Levou poucos segundos para chegar ao meu andar do prédio, somente um acima do andar de Jean, e assim que as portas se abriram senti um doce aroma por todo o hall, apesar de ser um cheiro suave, estava fortemente presente, deixando claro que com certeza isso não se devia a uma mudança dos produtos de limpeza que a zeladora usava para limpar o chão do hall, mas não dei muita atenção à isso. Quando abri a porta do apartamento e dei um passo para dentro meus ombros caíram, e aquela postura de que estava tudo bem sumiu em meio a fúria que somente naquele momento me permiti sentir.

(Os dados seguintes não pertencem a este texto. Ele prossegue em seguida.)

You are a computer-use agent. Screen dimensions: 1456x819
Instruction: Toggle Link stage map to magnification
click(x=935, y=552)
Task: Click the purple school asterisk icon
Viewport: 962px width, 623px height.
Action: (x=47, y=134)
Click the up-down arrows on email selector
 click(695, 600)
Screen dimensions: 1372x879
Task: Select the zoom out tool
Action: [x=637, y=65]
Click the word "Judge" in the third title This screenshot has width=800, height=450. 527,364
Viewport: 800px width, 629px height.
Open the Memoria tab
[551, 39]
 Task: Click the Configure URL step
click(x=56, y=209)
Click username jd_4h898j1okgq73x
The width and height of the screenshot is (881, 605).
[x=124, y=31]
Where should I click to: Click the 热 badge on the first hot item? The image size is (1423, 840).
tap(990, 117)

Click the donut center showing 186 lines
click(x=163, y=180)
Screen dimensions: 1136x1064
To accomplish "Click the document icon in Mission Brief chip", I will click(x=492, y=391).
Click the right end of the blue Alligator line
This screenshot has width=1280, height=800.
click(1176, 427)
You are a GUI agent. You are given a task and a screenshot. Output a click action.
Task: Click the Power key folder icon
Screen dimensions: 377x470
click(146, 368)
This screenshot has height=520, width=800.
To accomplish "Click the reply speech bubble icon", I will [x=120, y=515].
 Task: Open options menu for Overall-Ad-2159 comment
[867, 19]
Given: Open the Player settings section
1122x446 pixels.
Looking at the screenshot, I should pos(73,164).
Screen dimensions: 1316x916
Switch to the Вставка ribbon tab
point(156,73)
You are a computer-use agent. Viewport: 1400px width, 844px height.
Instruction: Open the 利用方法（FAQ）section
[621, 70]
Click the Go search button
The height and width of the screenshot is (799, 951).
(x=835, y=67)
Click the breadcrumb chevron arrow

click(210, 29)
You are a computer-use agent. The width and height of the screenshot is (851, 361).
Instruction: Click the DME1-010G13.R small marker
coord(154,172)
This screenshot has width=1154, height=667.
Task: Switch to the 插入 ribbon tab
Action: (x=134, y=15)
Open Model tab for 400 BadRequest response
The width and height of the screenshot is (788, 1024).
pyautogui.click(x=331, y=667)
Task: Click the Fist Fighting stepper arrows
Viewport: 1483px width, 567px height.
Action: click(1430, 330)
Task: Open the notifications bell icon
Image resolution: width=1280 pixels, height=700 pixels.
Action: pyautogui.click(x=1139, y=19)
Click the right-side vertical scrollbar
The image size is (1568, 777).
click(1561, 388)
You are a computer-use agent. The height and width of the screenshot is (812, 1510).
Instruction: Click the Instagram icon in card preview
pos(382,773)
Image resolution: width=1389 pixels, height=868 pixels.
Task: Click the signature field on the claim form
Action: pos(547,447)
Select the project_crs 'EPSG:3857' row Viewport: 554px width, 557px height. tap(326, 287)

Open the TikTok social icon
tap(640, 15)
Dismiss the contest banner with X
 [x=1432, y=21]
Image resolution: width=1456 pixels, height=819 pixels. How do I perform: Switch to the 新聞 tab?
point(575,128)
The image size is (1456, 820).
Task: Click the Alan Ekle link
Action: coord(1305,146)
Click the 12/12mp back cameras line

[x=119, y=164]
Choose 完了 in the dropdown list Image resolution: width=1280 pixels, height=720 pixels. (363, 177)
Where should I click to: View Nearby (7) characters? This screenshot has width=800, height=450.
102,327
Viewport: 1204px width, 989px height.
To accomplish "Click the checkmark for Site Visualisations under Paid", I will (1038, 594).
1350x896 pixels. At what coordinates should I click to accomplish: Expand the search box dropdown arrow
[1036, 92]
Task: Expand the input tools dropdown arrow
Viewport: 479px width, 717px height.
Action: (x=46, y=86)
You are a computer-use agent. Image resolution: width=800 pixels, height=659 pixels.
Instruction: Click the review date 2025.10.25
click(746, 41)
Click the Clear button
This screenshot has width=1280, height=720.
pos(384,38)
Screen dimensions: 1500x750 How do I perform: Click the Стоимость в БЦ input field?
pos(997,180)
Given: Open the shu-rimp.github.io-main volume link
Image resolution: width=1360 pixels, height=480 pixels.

Eu não podia acreditar que Celeste tinha feito aquela merda comigo, eu dei tudo a ela, larguei a vida de solteiro que eu adorava, cortei mais da metade do meu círculo de amigos, me distanciei dos meus pais, eu nem ia mais almoçar aos domingos com minha mãe porque ela preferia ir ao shopping e comer por lá, eu a amei, fiz e fui o melhor possível. Talvez o problema tenha sido exatamente esse, ela sabia que me tinha na palma da mão, então achou que podia fazer o que quisesse que ainda sim ficaria tudo bem, ou que eu estava tão tapado que não veria o que ela estava fazendo. Aquela viagem também foi idéia dela, e eu devia ter desconfiado quando ela insistiu tanto para que eu levasse Jean, dizendo que ela também levaria alguns amigos e então ao invés de levar de fato "alguns amigos" ou "uma amiga", ela levou somente um cara que eu nunca tinha visto. Mas eu confiava nela cara, me enganei e achei que ela me amava assim como eu a amava, mas é lógico que eu estava errado.

Então olhei para a mesa de jantar e lá estava o vaso ridículo que Celeste havia colocado para decorar, dizendo que meu apartamento precisava de um toque feminino e principalmente de bom gosto. De bom gosto? Porque na época eu não achei que isso soava como um insulto tanto quanto estou achando agora? Eu ri de mim mesmo, como eu fiquei tão patético que até mesmo deixava ela me insultar assim? Então sem pestanejar eu atirei na parede o vaso horrendo e ridiculamente caro, também quebrei as cadeiras ridículas que ela havia escolhido. A raiva havia me tomado completamente, descontrolado quebrei outras coisas dentro do apartamento, revoltado com a idéia de eu ser um chef de 29 anos, esperto e bem sucedido e ainda sim fiz papel de idiota, me deixei ser um tapado, um cachorrinho manso por um par de pernas, a esta altura é claro eu já estava questionando a parte de ser esperto. Tudo em volta parecia ter ficado mudo, apesar de eu estar quebrando tudo e também esbravejar, não conseguia escutar nada, eu nunca havia me descontrolado assim, mas não conseguia pensar em nada que não fosse a cena que flagrei de Celeste somente de sutiã e calcinha em cima daquele cara com cara de fracassado.

Foi então que a coisa mais estranha aconteceu, no meio daquela fúria toda, ouvi um canto, uma mulher cantava alegremente a musica "Perfect" do Ed Sheeran. Não sei como ou o que aconteceu direito, mas aquilo me fez parar, ela parecia não se importar ou não estar ouvindo a baderna que eu fazia, ela estava tranquila, e eu ofegante e com o coração disparado. Olhei ao redor e me dei conta da destruição que eu causara. Ótimo! Agora além de ser corno vou ter que comprar mobília nova. Parabéns espertalhão!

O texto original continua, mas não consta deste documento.